The financial performance, operational achievements and other fiscal year events summarized above, provide
context for the compensation decisions made by the Committee and Board in fiscal 2014, as explained in greater
detail in the sections that follow.
COMPENSATION PRINCIPLES AND STRUCTURE
The design of our compensation programs is guided by a compensation philosophy based on three core
principles, with each of these principles intended to promote a pay-for-performance approach to executive
compensation:
Principle 1 — Cash Compensation: A significant portion of each NEO’s cash compensation should be at
risk based on the annual financial and operational performance of the Company and the NEO’s business
unit, where applicable;
Principle 2 — Equity Compensation: A significant portion of each NEO’s total compensation should be
provided in the form of long-term equity to enhance alignment between the interests of our NEOs and our
stockholders and to promote long-term retention of a strong leadership team in an industry that is highly
competitive for executive talent; and
Principle 3 —Target Total Direct Compensation: The target total direct compensation package for each
NEO should be consistent with market practices for executive talent, and reflect each NEO’s individual
experience, responsibilities and performance.
Approximately 92% of the votes cast by stockholders at the 2013 Annual Meeting of Stockholders voted in favor
of our annual advisory say-on-pay vote. The Committee solicits feedback from our largest stockholders
throughout the fiscal year, and considers the results of advisory votes, as well as our compensation philosophy,
principles and business needs in evaluating and setting our executive compensation programs. The basic
principles and structure of our compensation programs did not change in fiscal 2014.

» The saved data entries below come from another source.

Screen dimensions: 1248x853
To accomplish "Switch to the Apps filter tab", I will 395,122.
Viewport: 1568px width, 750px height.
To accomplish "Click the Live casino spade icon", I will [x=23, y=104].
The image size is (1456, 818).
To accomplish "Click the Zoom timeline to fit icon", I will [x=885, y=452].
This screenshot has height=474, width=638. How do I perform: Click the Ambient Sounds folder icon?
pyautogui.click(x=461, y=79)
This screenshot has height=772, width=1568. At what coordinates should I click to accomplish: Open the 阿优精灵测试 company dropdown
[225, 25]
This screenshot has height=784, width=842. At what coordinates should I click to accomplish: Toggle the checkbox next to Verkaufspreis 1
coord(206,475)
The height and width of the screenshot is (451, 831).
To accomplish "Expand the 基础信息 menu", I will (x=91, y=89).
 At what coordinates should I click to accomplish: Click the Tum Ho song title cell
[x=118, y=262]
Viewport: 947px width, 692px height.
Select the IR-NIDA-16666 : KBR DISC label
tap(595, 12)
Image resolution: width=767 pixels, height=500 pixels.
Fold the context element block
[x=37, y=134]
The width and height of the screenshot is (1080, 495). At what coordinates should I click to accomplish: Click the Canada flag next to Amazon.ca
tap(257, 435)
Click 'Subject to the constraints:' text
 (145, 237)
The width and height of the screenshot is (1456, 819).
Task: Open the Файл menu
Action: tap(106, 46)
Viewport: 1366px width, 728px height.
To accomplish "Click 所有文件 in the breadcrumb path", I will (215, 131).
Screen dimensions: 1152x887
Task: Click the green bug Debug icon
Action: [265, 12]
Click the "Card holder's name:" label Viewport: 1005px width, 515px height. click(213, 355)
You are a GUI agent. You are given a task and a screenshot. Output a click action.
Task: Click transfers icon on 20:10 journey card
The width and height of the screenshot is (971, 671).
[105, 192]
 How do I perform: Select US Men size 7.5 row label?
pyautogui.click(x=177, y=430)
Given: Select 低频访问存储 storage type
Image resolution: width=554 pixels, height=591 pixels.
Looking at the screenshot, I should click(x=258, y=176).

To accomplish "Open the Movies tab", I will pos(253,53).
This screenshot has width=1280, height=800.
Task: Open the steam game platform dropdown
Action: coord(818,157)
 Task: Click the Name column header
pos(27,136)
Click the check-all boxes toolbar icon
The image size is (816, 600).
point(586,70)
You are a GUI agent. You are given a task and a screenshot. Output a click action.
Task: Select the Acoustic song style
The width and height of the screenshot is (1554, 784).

We believe compensation programs reflecting these considerations focus our executives on the profitability and
growth of the Company and align them with the long-term interests of the Company’s stockholders, while also
recognizing the dynamic and highly competitive nature of our business. Our compensation principles are
demonstrated in the Company’s fiscal 2014 compensation programs as follows:
Principle 1 — Cash Compensation: The cash compensation of each NEO consists of a market competitive base
salary and the opportunity to earn an annual cash bonus, expressed as a percentage of base salary. Typically, our
Committee reviews cash compensation on an annual basis for each NEO. The base salary and bonus target
percentage are set based on an individual assessment of various factors, including, but not limited to: individual
performance, Company performance, market rates for each role and internal parity. In aggregate, cash bonuses
represent approximately one-half of our NEOs’ targeted cash compensation, and serve to put a significant portion
of their cash compensation at risk.
In fiscal 2014, we met our non-GAAP net revenue target of $4,005 million and exceeded our non-GAAP diluted
earnings per share target of $1.30, with non-GAAP net revenue at 100% and non-GAAP earnings per share at
130% of their respective targets. As a result, the Committee approved funding of an overall Company bonus pool
at 115% of aggregate employee target bonuses. The Committee considered the percentage of funding for the
overall Company bonus pool, as well as an overall assessment of individual achievements when determining
NEO bonus award payouts.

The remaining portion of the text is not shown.